> **Study material**
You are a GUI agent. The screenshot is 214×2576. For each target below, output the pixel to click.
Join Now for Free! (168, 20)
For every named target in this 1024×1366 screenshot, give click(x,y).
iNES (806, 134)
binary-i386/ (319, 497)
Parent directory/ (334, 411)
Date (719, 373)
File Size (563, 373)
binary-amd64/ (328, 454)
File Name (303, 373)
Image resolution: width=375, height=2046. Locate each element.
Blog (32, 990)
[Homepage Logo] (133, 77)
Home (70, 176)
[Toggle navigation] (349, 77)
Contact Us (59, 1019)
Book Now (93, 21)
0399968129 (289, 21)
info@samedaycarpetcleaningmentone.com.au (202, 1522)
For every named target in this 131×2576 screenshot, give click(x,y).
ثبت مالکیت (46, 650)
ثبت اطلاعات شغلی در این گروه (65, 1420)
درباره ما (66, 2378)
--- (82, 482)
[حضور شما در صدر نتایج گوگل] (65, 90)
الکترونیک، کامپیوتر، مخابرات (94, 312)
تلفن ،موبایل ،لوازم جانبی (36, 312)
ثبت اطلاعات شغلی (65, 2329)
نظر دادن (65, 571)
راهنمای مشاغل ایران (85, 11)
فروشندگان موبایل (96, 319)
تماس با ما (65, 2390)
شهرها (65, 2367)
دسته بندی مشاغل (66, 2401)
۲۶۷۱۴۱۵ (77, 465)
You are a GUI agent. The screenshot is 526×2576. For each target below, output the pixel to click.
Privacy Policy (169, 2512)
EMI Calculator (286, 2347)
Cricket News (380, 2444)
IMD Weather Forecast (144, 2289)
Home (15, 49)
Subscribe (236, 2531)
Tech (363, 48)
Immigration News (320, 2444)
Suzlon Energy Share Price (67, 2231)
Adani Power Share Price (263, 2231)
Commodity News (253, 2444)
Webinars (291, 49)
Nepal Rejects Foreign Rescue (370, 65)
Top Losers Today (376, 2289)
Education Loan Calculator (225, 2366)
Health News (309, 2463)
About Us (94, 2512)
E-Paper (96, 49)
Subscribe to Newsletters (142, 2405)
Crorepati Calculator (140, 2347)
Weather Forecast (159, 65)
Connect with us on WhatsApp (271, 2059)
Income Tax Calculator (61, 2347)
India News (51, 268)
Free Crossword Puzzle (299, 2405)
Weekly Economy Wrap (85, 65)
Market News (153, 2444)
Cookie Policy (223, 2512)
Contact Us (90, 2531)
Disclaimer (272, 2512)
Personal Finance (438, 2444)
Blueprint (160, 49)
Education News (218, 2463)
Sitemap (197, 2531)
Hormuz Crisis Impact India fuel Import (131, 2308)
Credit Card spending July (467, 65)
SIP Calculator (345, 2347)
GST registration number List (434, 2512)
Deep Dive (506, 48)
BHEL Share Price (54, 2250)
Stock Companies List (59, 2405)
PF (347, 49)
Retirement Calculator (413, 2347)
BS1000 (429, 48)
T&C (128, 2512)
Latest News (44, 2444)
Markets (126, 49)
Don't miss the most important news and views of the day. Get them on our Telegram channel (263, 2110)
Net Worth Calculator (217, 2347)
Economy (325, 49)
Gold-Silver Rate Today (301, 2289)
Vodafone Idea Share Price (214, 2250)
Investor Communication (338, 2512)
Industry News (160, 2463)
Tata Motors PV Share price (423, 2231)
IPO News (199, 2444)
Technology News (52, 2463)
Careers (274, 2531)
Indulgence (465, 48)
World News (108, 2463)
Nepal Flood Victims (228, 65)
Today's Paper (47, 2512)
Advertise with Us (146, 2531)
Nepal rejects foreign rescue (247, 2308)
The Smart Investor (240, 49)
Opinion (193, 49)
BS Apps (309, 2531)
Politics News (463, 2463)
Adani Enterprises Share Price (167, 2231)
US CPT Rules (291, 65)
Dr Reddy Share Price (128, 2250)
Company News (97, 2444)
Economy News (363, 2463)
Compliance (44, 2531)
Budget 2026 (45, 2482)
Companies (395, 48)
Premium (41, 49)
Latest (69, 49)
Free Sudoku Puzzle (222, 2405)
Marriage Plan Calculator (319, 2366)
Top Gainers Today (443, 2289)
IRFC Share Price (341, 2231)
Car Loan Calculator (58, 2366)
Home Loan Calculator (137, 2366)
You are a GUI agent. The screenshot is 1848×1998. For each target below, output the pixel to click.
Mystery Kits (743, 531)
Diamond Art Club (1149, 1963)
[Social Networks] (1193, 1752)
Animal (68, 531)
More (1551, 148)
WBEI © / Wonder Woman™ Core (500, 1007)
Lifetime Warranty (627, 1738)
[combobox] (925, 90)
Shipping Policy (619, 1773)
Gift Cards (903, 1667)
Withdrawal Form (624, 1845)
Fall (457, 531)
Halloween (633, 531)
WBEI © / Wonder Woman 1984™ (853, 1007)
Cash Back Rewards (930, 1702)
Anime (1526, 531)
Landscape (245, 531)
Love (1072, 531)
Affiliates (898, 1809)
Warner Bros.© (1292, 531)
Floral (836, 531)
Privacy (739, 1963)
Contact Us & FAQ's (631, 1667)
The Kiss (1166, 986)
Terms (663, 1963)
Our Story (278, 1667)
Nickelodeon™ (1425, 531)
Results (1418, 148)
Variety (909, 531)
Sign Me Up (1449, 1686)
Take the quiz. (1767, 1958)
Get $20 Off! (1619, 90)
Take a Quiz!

> **Required action**
Copy out each line of the material and keep every word unchanged.

> **Solution to this task**
You are a GUI agent. The screenshot is 214×2576. For each target below, output the pixel to click.
Join Now for Free! (168, 20)
For every named target in this 1024×1366 screenshot, give click(x,y).
iNES (806, 134)
binary-i386/ (319, 497)
Parent directory/ (334, 411)
Date (719, 373)
File Size (563, 373)
binary-amd64/ (328, 454)
File Name (303, 373)
Image resolution: width=375, height=2046. Locate each element.
Blog (32, 990)
[Homepage Logo] (133, 77)
Home (70, 176)
[Toggle navigation] (349, 77)
Contact Us (59, 1019)
Book Now (93, 21)
0399968129 (289, 21)
info@samedaycarpetcleaningmentone.com.au (202, 1522)
For every named target in this 131×2576 screenshot, give click(x,y).
ثبت مالکیت (46, 650)
ثبت اطلاعات شغلی در این گروه (65, 1420)
درباره ما (66, 2378)
--- (82, 482)
[حضور شما در صدر نتایج گوگل] (65, 90)
الکترونیک، کامپیوتر، مخابرات (94, 312)
تلفن ،موبایل ،لوازم جانبی (36, 312)
ثبت اطلاعات شغلی (65, 2329)
نظر دادن (65, 571)
راهنمای مشاغل ایران (85, 11)
فروشندگان موبایل (96, 319)
تماس با ما (65, 2390)
شهرها (65, 2367)
دسته بندی مشاغل (66, 2401)
۲۶۷۱۴۱۵ (77, 465)
You are a GUI agent. The screenshot is 526×2576. For each target below, output the pixel to click.
Privacy Policy (169, 2512)
EMI Calculator (286, 2347)
Cricket News (380, 2444)
IMD Weather Forecast (144, 2289)
Home (15, 49)
Subscribe (236, 2531)
Tech (363, 48)
Immigration News (320, 2444)
Suzlon Energy Share Price (67, 2231)
Adani Power Share Price (263, 2231)
Commodity News (253, 2444)
Webinars (291, 49)
Nepal Rejects Foreign Rescue (370, 65)
Top Losers Today (376, 2289)
Education Loan Calculator (225, 2366)
Health News (309, 2463)
About Us (94, 2512)
E-Paper (96, 49)
Subscribe to Newsletters (142, 2405)
Crorepati Calculator (140, 2347)
Weather Forecast (159, 65)
Connect with us on WhatsApp (271, 2059)
Income Tax Calculator (61, 2347)
India News (51, 268)
Free Crossword Puzzle (299, 2405)
Weekly Economy Wrap (85, 65)
Market News (153, 2444)
Cookie Policy (223, 2512)
Contact Us (90, 2531)
Disclaimer (272, 2512)
Personal Finance (438, 2444)
Blueprint (160, 49)
Education News (218, 2463)
Sitemap (197, 2531)
Hormuz Crisis Impact India fuel Import (131, 2308)
Credit Card spending July (467, 65)
SIP Calculator (345, 2347)
GST registration number List (434, 2512)
Deep Dive (506, 48)
BHEL Share Price (54, 2250)
Stock Companies List (59, 2405)
PF (347, 49)
Retirement Calculator (413, 2347)
BS1000 (429, 48)
T&C (128, 2512)
Latest News (44, 2444)
Markets (126, 49)
Don't miss the most important news and views of the day. Get them on our Telegram channel (263, 2110)
Net Worth Calculator (217, 2347)
Economy (325, 49)
Gold-Silver Rate Today (301, 2289)
Vodafone Idea Share Price (214, 2250)
Investor Communication (338, 2512)
Industry News (160, 2463)
Tata Motors PV Share price (423, 2231)
IPO News (199, 2444)
Technology News (52, 2463)
Careers (274, 2531)
Indulgence (465, 48)
World News (108, 2463)
Nepal Flood Victims (228, 65)
Today's Paper (47, 2512)
Advertise with Us (146, 2531)
Nepal rejects foreign rescue (247, 2308)
The Smart Investor (240, 49)
Opinion (193, 49)
BS Apps (309, 2531)
Politics News (463, 2463)
Adani Enterprises Share Price (167, 2231)
US CPT Rules (291, 65)
Dr Reddy Share Price (128, 2250)
Company News (97, 2444)
Economy News (363, 2463)
Compliance (44, 2531)
Budget 2026 (45, 2482)
Companies (395, 48)
Premium (41, 49)
Latest (69, 49)
Free Sudoku Puzzle (222, 2405)
Marriage Plan Calculator (319, 2366)
Top Gainers Today (443, 2289)
IRFC Share Price (341, 2231)
Car Loan Calculator (58, 2366)
Home Loan Calculator (137, 2366)
You are a GUI agent. The screenshot is 1848×1998. For each target below, output the pixel to click.
Mystery Kits (743, 531)
Diamond Art Club (1149, 1963)
[Social Networks] (1193, 1752)
Animal (68, 531)
More (1551, 148)
WBEI © / Wonder Woman™ Core (500, 1007)
Lifetime Warranty (627, 1738)
[combobox] (925, 90)
Shipping Policy (619, 1773)
Gift Cards (903, 1667)
Withdrawal Form (624, 1845)
Fall (457, 531)
Halloween (633, 531)
WBEI © / Wonder Woman 1984™ (853, 1007)
Cash Back Rewards (930, 1702)
Anime (1526, 531)
Landscape (245, 531)
Love (1072, 531)
Affiliates (898, 1809)
Warner Bros.© (1292, 531)
Floral (836, 531)
Privacy (739, 1963)
Contact Us & FAQ's (631, 1667)
The Kiss (1166, 986)
Terms (663, 1963)
Our Story (278, 1667)
Nickelodeon™ (1425, 531)
Results (1418, 148)
Variety (909, 531)
Sign Me Up (1449, 1686)
Take the quiz. (1767, 1958)
Get $20 Off! (1619, 90)
Take a Quiz!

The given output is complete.